How debt undercuts O'Hare's lease and terminal makeover
CHICAGO – The benefits of airline support, favorable lease terms, and a $8.5 billion modernized terminal layout won’t necessarily protect Chicago O’Hare International Airport against rating pressures as debt levels swell, Fitch Ratings said in its initial review of the city’s new O’Hare plans.
“Leverage related risks have been a key consideration” in O’Hare’s single-A level rating and it’s already elevated at nearly 10 times net debt to cash flow available for debt service on more than $7 billion of existing debt, Fitch said.
“Additional debt to fund this capital plan will likely keep overall airport leverage above the current 10 times level for many years. The 'A' rating could be pressured to the extent there is a sustained upward shift in leverage,” Fitch wrote. “Further, a capital program of this size will carry considerable cost and execution risks as the budget could evolve upward.”
Mayor Rahm Emanuel won City Council approval last month for the new lease and use agreement to replace a 35-year pact that expires in May, the $8.5 billion terminal redevelopment plan, and $4 billion in initial borrowing.
Chief financial officer Carole Brown has said the city expects to fund the program with general airport revenue and passenger facility backed debt and is exploring other financing options such as private investment and special facilities revenue debt.
Fitch Ratings offered a positive review of the lease, calling it “an essential step to allow the airport to address both the modernization and the expansion of the airport to serve long-term growth for domestic and international service, as well as hub activities for United Airlines and American Airlines.” The new agreement runs through 2033.
Airline support offsets some concerns over leverage as it highlights the carriers' recognition of “both the value and the cost implications to maintain service in a strong Chicago market.”
Fiscal provisions of the agreements get good marks, as they gradually increase the minimum annual debt service coverage levels from 1.10 times to 1.25 times by 2021 and add a supplemental operating and maintenance reserve fund that is targeted to reach a funding level of 25% of annual operating costs by 2025.
“The overall financial integrity of the airport should remain sound given the provisions to boost coverage levels and operating reserves,” Fitch said.
City officials highlighted the positives. “Fitch correctly articulates the credit positives of investing in capacity, technology, and terminal modernization at one of the world’s busiest airports and an economic engine for the Midwest,” said Finance Department spokeswoman Molly Poppe. The review came after discussion between city and Fitch analysts.

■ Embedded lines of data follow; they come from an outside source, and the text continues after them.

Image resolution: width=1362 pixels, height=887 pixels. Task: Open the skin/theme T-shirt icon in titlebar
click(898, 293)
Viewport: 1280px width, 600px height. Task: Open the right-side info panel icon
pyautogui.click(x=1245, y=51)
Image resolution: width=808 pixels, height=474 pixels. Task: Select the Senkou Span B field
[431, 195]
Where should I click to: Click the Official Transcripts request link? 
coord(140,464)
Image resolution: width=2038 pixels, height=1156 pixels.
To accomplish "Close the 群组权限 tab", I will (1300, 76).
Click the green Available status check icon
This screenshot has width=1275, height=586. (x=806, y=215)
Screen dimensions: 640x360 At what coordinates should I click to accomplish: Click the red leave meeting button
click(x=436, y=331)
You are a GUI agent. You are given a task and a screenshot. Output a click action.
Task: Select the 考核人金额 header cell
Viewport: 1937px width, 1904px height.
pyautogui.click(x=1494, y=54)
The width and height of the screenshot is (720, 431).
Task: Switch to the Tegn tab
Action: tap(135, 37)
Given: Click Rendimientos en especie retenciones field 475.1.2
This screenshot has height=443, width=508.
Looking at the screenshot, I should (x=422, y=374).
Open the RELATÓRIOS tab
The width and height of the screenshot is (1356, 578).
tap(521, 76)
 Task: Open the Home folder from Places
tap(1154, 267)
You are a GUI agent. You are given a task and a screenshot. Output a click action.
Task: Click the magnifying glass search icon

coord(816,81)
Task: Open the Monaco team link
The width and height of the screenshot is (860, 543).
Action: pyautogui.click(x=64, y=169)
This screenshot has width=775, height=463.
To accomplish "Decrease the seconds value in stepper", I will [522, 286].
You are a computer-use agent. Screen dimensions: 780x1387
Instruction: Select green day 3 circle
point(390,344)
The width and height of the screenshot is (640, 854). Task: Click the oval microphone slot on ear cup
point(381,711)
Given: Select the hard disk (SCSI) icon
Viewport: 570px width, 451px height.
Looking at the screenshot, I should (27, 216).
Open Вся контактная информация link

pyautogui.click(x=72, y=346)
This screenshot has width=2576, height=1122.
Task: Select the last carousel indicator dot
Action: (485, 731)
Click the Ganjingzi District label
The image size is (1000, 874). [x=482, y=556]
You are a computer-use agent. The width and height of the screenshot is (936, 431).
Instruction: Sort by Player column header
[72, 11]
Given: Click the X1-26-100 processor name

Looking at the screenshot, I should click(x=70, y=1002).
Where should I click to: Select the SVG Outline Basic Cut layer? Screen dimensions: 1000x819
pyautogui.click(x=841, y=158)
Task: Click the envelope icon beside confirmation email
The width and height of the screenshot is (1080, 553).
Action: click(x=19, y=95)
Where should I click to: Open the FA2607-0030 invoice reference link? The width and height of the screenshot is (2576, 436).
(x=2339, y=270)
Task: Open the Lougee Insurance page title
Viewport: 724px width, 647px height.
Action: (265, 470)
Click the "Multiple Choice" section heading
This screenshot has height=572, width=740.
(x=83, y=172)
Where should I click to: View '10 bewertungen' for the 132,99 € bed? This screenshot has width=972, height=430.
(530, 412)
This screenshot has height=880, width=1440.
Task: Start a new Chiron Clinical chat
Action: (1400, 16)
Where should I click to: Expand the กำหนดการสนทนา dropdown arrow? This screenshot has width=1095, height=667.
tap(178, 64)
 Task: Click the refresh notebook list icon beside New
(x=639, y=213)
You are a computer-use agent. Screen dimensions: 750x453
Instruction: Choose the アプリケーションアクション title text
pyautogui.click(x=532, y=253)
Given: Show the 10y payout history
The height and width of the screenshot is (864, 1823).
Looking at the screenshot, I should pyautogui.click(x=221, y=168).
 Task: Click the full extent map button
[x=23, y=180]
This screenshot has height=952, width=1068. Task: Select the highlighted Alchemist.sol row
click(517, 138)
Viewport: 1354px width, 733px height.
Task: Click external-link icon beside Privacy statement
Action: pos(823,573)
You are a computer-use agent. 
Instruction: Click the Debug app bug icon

Moody’s released an initial analysis last week calling it a credit negative.
Fitch analysts have not yet reviewed any new financial or cost forecasts on the new lease and capital plan. The cost per passenger was already forecast to rise from the current $15 level to more than $25 in five years under Fitch's rating case scenario.
“The new capital plan will only exacerbate the degree of cost increases and likely place O'Hare as one of highest cost airports in the U.S. and a much higher cost level versus the city's Midway Airport,” Fitch said. "Effective implementation and successful delivery of a capital program of this size will be among the greatest challenges while airport leverage will be sustained at relatively high levels."
Other major international airports have undertaken major construction programs, including facilities in New York, Los Angeles, and San Francisco regions. They also face steep increases to airport costs and have not experienced adverse demand shifts as a result, thanks to the market's strength, Fitch added.
Chicago plans to redevelop O'Hare's existing terminals, expand the existing international terminal, and demolish one domestic terminal to replace it with another global terminal to smooth international and domestic connections.
With its runway reconfiguration nearly completed, the shift to terminal redevelopment is a “logical step” given the airport’s current capacity constraints, Fitch said. The makeover is expected to result in 25% more gate capacity.
Fitch has warned in previous reports that a recent court ruling that’s under appeal in Puerto Rico's Title III bankruptcy could pose a threat to special revenue credits rated above a municipality's issuer default rating. Fitch rates Chicago’s general obligation debt BBB-minus.
Moody’s Investors Service and S&P Global Ratings rate O’Hare at the same level as Fitch at A2 and A, respectively, and Kroll Bond Rating Agency assigns an A-plus.